RECORDS PROVIDED =>
"""

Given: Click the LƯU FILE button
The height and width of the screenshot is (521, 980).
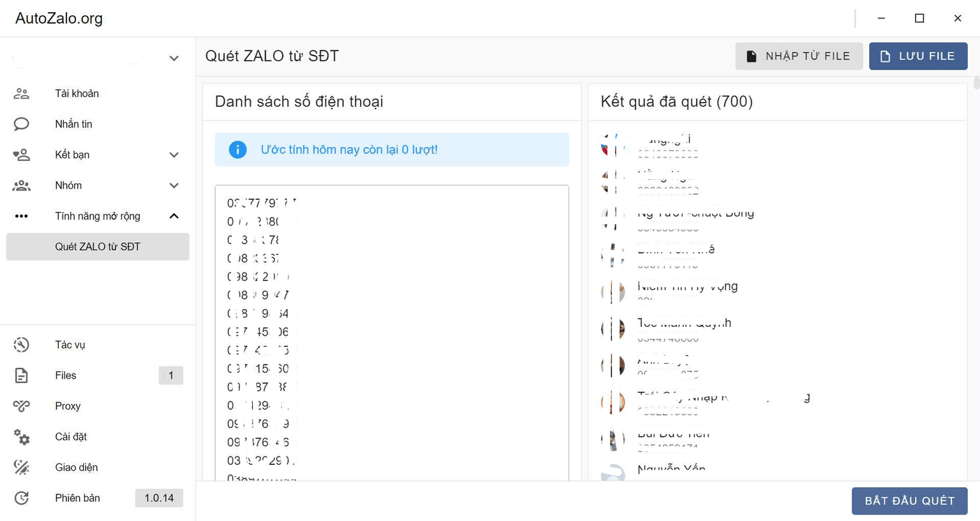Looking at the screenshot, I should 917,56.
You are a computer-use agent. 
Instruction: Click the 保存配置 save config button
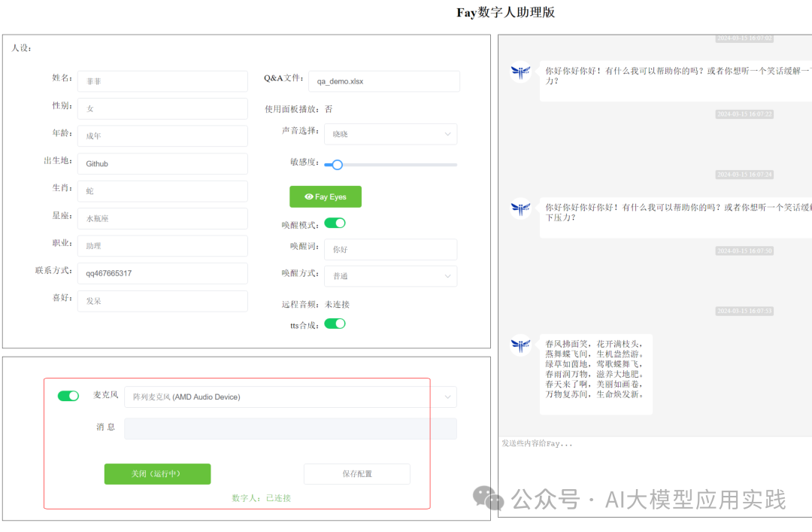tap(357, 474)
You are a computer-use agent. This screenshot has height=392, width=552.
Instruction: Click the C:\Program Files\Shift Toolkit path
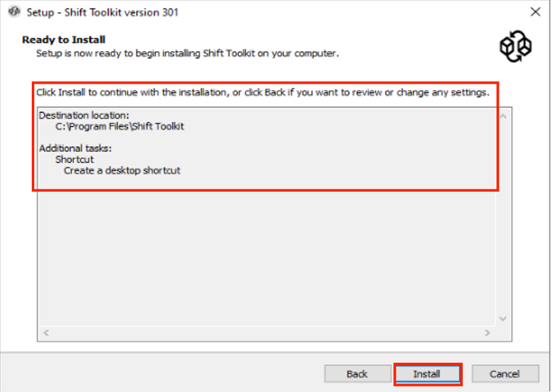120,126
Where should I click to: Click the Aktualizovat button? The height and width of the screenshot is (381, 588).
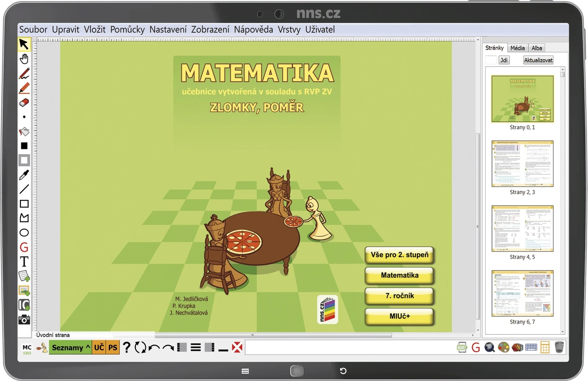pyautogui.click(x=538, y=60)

"""

DIRECTIONS FOR THIS TASK =>
Exclude the pictures, then write out every record exactly as it stands.

YOUR RESPONSE =>
Given: Click the LƯU FILE button
The height and width of the screenshot is (521, 980).
Looking at the screenshot, I should 917,56.
You are a computer-use agent. 
Instruction: Click the 保存配置 save config button
tap(357, 474)
You are a computer-use agent. This screenshot has height=392, width=552.
Instruction: Click the C:\Program Files\Shift Toolkit path
120,126
Where should I click to: Click the Aktualizovat button? The height and width of the screenshot is (381, 588).
pyautogui.click(x=538, y=60)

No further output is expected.